Blog
LLaVA: Advancing Vision-Language Models Through Visual Instruction Tuning

LLaVA: Advancing Vision-Language Models Through Visual Instruction Tuning

Nov 25, 202412 min read

Current state-of-the-art large language models (LLMs) like ChatGPT, LLAMA, and Claude Sonnet have demonstrated that human language-based instructions can be a powerful tool for improving response quality. Using techniques such as prompt engineering, we can guide LLMs to generate responses that align more closely with our specific use cases.

Initially, LLMs were designed exclusively for text-based inputs. When given textual instruction, they would generate a corresponding response. While this approach has been highly successful, expanding these capabilities to visual inputs is a natural progression. Visual-based models take both a text instruction and an image as input, enabling tasks such as summarizing an image’s content, extracting information, or translating text within an image.
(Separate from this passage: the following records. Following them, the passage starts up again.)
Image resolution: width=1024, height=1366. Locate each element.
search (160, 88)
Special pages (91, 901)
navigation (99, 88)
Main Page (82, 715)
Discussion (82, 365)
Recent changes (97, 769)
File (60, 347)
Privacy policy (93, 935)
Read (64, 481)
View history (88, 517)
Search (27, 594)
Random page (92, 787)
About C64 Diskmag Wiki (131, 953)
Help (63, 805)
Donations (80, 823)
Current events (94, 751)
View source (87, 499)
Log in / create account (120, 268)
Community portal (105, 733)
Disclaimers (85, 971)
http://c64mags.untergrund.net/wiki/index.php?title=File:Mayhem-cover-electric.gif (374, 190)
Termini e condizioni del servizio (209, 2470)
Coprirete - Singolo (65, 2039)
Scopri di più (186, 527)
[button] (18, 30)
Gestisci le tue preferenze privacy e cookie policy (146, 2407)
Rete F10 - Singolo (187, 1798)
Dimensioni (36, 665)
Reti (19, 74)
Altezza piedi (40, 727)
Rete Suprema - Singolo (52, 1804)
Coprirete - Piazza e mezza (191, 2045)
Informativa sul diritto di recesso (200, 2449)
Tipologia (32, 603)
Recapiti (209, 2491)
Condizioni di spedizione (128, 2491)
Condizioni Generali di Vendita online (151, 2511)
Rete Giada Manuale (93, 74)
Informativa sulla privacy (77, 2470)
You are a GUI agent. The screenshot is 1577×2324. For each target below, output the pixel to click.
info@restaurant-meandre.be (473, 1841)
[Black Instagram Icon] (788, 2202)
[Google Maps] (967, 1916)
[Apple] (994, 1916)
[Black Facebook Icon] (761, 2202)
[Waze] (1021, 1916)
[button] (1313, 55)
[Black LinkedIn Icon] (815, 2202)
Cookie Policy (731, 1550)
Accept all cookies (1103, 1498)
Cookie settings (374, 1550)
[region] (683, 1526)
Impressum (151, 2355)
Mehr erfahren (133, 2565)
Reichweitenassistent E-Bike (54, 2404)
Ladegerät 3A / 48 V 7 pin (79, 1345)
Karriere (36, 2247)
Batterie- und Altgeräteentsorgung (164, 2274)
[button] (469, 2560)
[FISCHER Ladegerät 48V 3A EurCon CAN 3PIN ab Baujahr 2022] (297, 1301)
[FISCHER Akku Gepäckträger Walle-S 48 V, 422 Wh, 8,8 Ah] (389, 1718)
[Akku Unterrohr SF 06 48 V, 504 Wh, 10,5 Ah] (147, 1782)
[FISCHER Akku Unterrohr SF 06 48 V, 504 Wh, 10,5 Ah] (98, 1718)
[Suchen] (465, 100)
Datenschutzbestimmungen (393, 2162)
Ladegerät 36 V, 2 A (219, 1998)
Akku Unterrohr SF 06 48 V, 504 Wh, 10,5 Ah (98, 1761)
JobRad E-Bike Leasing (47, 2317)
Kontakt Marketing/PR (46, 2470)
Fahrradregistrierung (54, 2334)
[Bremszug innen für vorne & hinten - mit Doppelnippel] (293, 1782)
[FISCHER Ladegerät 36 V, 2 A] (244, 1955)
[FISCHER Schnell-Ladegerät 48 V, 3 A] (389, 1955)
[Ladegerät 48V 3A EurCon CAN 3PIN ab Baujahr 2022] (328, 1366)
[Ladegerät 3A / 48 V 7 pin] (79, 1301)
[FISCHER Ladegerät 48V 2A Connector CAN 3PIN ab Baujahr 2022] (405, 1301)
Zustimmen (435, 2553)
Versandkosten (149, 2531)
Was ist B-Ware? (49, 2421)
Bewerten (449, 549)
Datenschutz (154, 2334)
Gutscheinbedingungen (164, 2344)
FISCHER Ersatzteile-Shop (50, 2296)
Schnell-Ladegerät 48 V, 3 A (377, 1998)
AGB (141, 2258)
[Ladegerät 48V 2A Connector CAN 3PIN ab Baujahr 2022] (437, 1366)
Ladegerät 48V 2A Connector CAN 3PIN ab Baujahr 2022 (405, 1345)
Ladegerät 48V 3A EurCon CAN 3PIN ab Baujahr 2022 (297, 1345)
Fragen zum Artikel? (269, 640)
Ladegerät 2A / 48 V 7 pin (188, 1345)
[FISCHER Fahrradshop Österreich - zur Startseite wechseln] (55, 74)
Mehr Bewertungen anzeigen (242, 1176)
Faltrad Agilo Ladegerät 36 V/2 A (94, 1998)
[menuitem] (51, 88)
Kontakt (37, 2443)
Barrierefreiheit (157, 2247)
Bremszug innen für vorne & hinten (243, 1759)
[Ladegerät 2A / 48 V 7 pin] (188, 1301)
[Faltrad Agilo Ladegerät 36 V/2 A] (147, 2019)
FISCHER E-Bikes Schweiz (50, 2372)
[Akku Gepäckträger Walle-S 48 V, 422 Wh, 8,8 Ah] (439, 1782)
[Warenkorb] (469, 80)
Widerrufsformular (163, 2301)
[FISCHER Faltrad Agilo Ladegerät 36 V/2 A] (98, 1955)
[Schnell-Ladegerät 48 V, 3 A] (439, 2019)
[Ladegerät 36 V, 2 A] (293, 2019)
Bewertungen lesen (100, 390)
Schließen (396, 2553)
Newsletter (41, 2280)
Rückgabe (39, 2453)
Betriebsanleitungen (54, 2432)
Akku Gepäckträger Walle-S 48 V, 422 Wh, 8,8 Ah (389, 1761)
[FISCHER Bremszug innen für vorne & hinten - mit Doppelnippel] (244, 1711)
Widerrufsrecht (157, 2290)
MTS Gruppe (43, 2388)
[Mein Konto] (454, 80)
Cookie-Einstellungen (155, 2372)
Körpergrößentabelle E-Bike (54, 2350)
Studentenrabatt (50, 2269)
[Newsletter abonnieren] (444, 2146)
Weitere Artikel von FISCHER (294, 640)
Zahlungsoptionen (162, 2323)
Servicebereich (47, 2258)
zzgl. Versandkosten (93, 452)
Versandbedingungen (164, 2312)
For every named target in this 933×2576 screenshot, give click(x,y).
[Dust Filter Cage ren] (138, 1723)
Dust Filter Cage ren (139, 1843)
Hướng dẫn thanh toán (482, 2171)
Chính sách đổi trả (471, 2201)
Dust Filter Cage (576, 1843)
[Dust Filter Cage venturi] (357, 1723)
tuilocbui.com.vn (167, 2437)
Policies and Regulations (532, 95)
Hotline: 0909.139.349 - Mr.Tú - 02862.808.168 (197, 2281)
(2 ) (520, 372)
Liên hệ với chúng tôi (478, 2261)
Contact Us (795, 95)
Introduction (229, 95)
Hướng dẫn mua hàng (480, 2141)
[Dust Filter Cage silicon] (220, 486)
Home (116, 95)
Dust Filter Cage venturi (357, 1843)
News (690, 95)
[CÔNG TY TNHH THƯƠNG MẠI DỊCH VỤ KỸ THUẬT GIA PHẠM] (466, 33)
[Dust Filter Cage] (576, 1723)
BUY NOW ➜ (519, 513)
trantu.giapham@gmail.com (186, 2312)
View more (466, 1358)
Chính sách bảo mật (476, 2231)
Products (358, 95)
In this article, we’ll explore LLaVA (Large Language and Vision Assistant), one of the pioneering efforts to implement text-based instruction for visual-based models. Before going into details about its implementation, let’s take a step back to understand the evolution of visual-based models and how they are transforming the field.

Development of Visual-Based Models

In their early development stages, most vision-based models relied on convolutional neural network (CNN)-based architectures to perform common vision tasks. In its simplest form, a visual-based model can be built with a pair of CNN layers to perform a simple image classification task, such as determining whether a given image is of a dog or a cat.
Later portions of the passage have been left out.